> _Required action_
Lines from the one containing "Given: Click the" through the last line of the records below need to be repeated exactly; nothing else, and no pictures.

> _Source material_
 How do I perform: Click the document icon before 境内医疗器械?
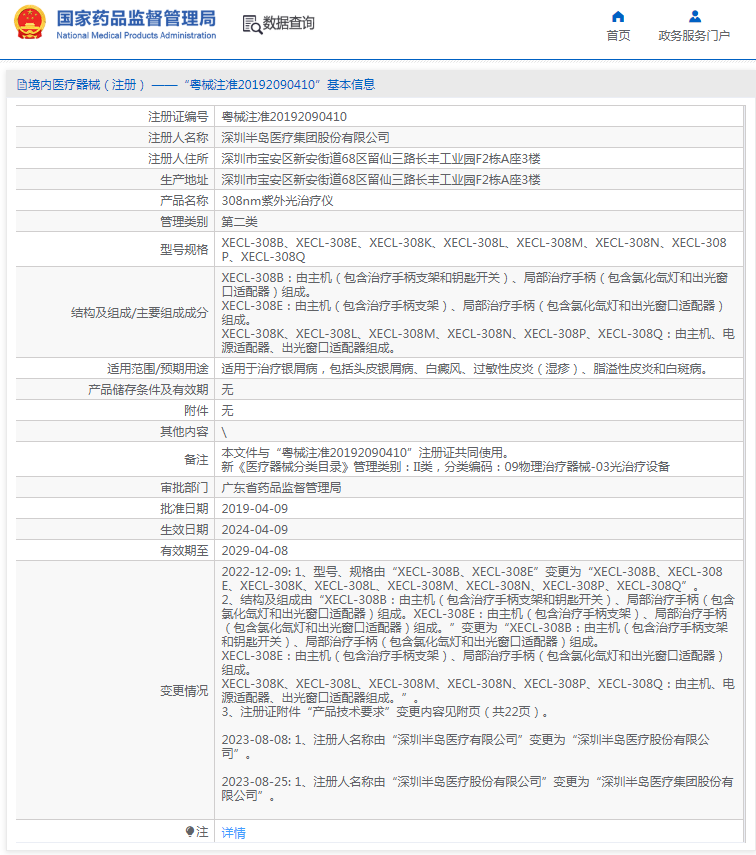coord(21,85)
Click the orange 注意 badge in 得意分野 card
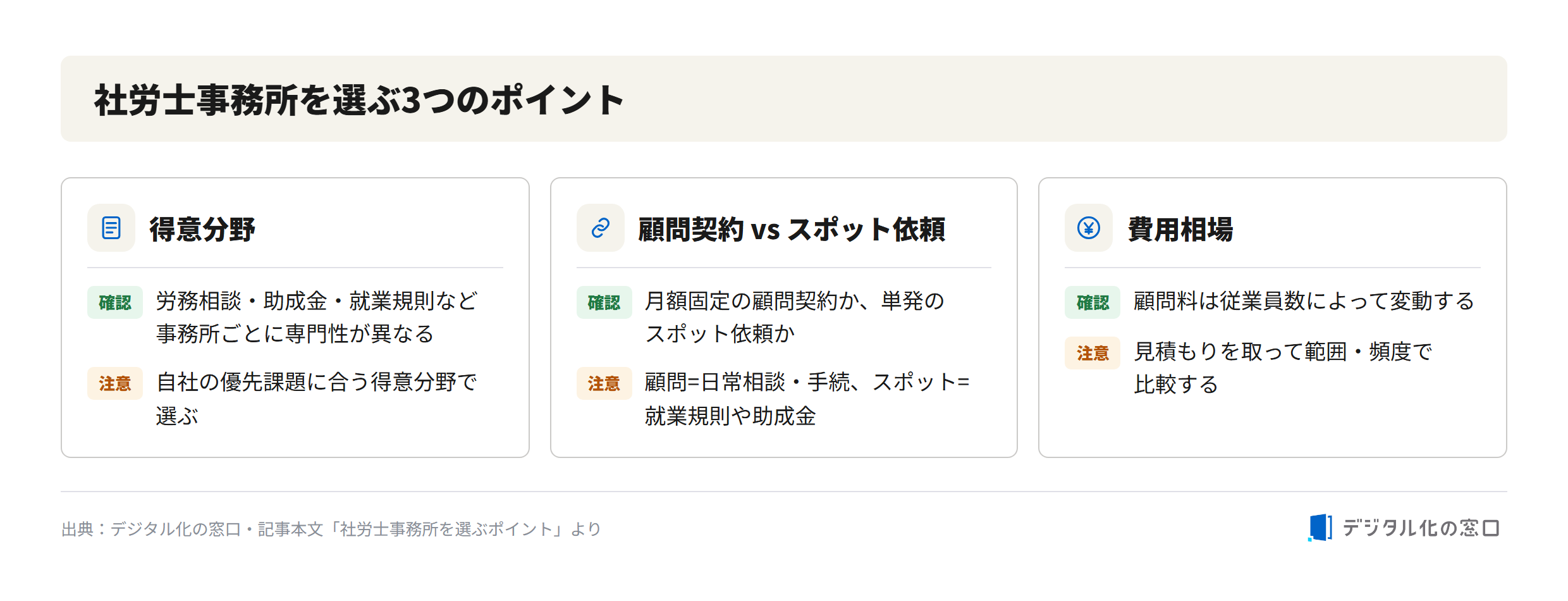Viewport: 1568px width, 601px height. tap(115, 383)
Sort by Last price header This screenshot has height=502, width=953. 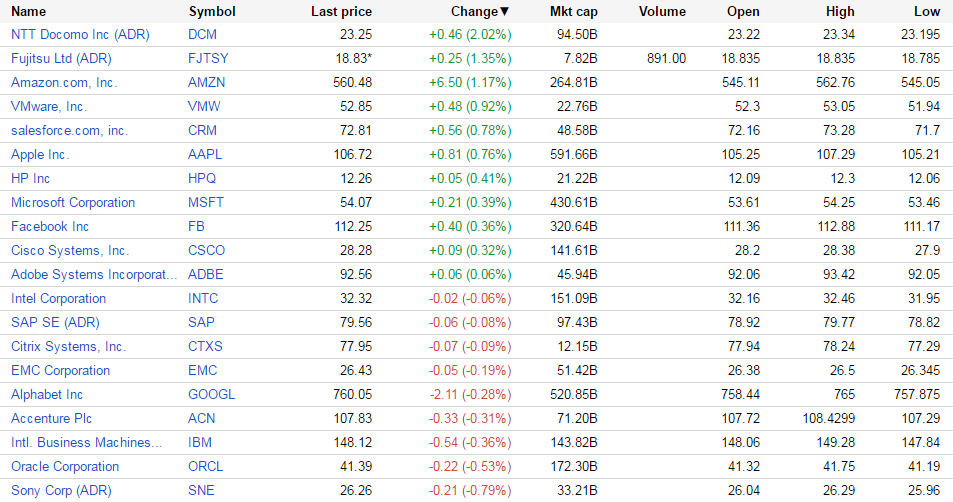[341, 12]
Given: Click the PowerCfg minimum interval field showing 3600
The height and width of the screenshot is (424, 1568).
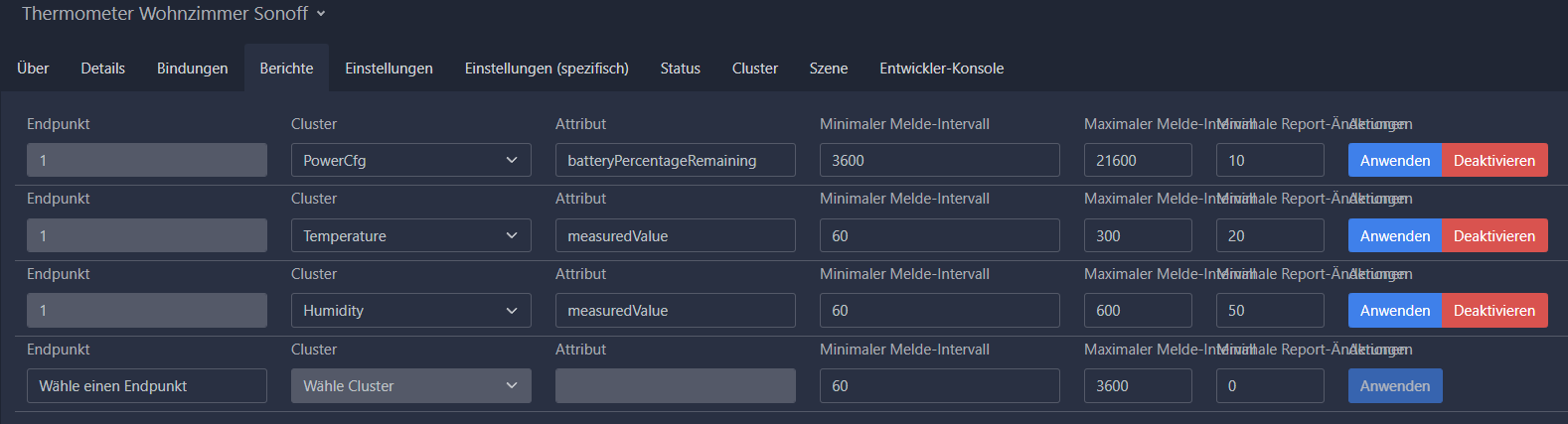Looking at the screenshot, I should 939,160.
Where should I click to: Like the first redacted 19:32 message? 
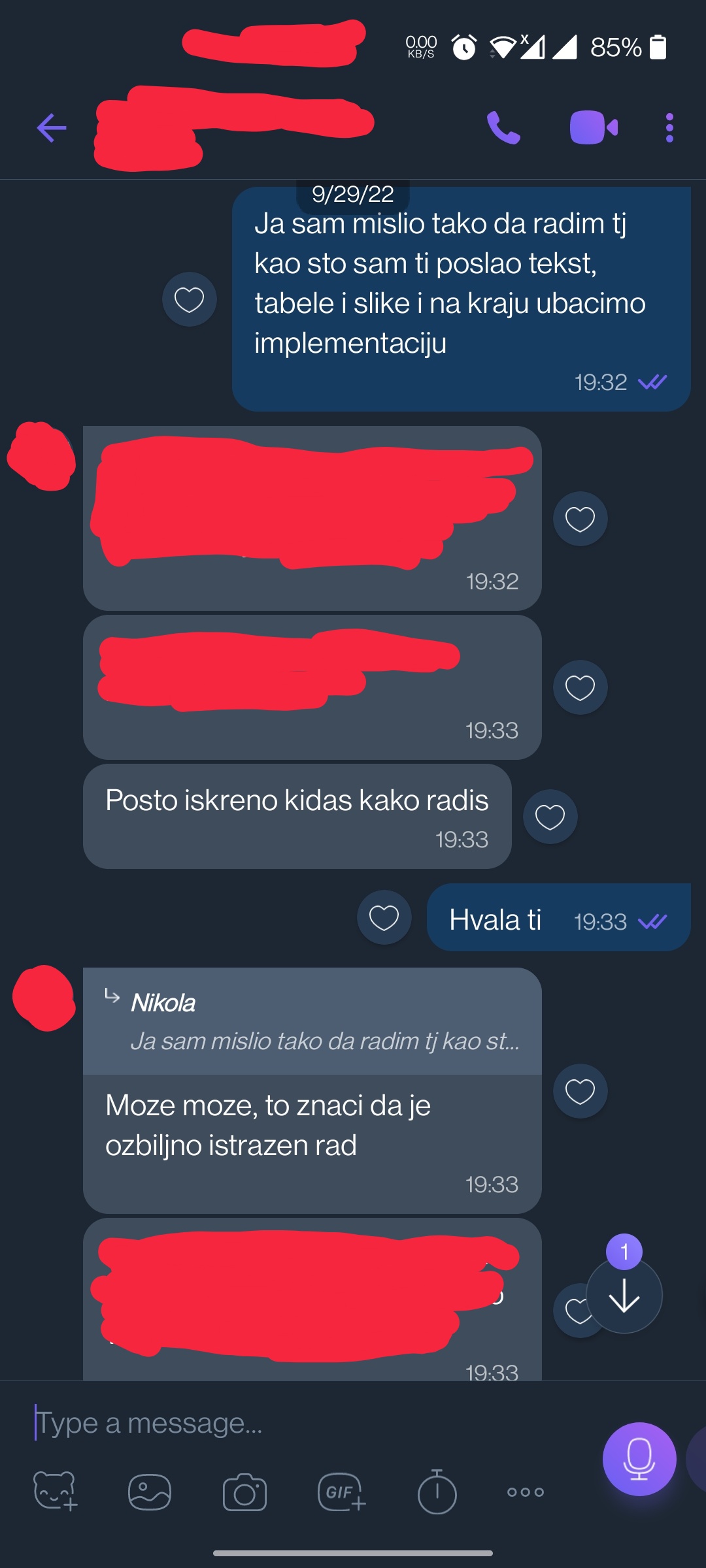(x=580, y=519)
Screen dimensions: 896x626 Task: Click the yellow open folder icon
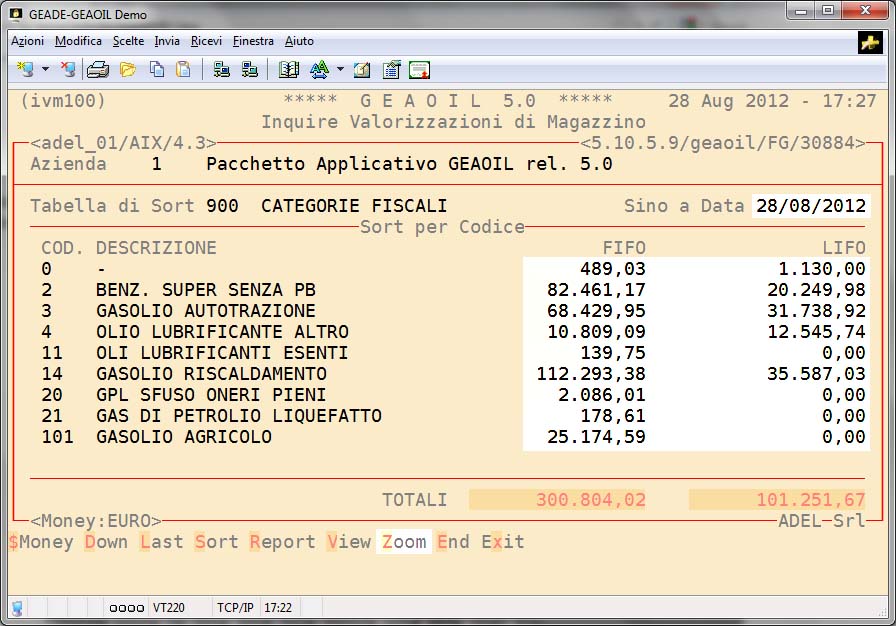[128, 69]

> _Solution_
Given: Click the PowerCfg minimum interval field showing 3600
The height and width of the screenshot is (424, 1568).
Looking at the screenshot, I should 939,160.
Where should I click to: Like the first redacted 19:32 message? 
(x=580, y=519)
Screen dimensions: 896x626 Task: Click the yellow open folder icon
[128, 69]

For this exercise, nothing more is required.